WEST SPRINGFIELD –On Sunday morning, with rays of sun shining through breaks in the clouds, Antonio Liquori carefully returned the small statue of the Virgin Mary to stand next to flowers and American and Italian flags on the traffic island he adopted.

“It is a beautiful day and it was a good time since it was Mother’s Day,” said Liquori, the owner of Liquori’s Pizza.

What was a simple attempt to beautify the traffic island at South Boulevard and Westfield Street, right down the street from Liquori’s busy business, has turned into a major controversy when Liquori decided to place the statue among the flowers on the island.

After he put up the statute, the Department of Public Works Deputy Director of Operations Vincent DeSantis III mailed a letter telling Liquori he must remove it. DeSantis explained religious symbols are not allowed on public property and complaints had been made.

Liquori did move the statue to his restaurant. The removal sparked protests on the traffic island and more than 300 people signed a petition calling for the statute to be returned.

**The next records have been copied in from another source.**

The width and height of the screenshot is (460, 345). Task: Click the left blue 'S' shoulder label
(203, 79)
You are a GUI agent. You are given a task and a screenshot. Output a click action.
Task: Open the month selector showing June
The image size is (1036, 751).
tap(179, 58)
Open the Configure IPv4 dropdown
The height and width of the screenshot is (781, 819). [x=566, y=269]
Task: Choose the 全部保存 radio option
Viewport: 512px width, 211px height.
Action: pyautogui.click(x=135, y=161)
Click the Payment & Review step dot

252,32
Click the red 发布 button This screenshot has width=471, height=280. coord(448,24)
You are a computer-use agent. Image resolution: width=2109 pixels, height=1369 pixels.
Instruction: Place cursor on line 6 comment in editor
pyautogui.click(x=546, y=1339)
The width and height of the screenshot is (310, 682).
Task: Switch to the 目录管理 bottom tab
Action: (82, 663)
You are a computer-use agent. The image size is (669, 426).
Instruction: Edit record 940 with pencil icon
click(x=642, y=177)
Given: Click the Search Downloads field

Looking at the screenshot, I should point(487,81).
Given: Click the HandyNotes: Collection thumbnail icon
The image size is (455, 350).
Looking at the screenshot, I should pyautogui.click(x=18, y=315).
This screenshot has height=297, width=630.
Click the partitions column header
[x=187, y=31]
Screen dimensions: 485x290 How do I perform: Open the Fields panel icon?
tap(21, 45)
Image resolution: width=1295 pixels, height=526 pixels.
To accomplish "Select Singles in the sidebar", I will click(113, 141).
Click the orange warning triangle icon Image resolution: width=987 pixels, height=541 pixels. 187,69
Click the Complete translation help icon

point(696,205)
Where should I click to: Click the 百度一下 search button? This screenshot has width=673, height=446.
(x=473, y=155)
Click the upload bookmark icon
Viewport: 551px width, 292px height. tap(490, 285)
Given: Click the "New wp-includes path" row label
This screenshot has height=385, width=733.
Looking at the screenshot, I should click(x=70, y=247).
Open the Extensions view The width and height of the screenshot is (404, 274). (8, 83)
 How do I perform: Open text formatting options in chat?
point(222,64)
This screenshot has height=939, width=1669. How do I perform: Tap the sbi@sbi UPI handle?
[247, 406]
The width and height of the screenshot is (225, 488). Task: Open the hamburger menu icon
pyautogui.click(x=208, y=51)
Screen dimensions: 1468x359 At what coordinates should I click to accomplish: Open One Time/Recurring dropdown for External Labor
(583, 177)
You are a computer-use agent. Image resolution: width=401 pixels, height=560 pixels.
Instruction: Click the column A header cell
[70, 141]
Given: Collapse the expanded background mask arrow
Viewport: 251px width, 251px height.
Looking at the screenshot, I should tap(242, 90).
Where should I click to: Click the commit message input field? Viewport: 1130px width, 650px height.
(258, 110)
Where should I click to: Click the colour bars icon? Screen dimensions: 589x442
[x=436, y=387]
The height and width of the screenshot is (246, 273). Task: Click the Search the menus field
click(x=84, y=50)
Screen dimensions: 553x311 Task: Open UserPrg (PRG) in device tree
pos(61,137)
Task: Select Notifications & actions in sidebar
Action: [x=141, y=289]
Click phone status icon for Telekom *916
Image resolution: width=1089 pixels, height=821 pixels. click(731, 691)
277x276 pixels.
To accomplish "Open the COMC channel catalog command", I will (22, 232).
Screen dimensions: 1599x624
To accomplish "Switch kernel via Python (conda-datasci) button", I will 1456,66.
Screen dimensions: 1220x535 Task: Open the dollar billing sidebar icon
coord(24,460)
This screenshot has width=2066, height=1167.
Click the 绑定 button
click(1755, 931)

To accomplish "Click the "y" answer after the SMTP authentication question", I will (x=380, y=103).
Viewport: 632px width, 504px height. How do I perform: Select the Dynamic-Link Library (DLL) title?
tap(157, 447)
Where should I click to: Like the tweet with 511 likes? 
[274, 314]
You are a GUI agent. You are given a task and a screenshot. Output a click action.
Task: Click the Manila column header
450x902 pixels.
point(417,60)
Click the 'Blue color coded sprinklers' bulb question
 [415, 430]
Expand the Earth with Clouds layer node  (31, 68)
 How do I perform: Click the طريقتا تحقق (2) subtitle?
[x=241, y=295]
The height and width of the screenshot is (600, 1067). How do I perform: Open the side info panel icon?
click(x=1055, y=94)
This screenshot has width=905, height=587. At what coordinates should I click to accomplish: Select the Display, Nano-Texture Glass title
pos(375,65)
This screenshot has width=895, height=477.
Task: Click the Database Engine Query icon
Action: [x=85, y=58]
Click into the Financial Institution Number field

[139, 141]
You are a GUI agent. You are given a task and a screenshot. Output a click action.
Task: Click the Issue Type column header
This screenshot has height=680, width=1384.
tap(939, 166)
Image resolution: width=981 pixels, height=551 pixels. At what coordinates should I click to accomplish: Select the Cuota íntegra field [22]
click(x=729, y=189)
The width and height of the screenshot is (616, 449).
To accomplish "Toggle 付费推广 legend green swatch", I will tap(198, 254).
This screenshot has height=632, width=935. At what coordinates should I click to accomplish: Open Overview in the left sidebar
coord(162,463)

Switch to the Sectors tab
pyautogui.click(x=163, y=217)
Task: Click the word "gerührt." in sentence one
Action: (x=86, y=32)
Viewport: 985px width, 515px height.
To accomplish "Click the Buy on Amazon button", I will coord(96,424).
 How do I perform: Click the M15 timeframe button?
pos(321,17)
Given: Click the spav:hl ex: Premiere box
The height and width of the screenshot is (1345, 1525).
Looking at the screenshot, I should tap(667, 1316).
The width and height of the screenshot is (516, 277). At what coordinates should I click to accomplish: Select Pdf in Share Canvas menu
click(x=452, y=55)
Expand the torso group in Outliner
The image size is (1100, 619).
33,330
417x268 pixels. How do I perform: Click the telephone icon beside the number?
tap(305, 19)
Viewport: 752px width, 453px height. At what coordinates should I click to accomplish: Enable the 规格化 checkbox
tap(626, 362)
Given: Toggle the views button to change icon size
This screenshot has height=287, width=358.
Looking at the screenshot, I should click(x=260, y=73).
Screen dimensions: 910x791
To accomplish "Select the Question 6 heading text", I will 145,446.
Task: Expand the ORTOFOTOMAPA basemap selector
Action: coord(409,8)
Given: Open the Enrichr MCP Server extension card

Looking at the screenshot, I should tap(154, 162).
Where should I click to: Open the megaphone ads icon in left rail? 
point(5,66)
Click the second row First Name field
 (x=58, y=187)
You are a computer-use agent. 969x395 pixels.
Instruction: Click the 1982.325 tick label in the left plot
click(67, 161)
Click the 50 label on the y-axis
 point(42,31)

On Thursday Mayor Gregory C. Neffinger said the statue may be replaced pending a legal opinion issued by Town Attorney Simon J. Brighenti Jr. It is not known how soon the opinion will be submitted.

“It is nice to have her back. It was so sad, it was heartbreaking to take her down,” Liquori said.

Liquori, a member of St. Thomas Church, said he will now wait to see the fate of the statue.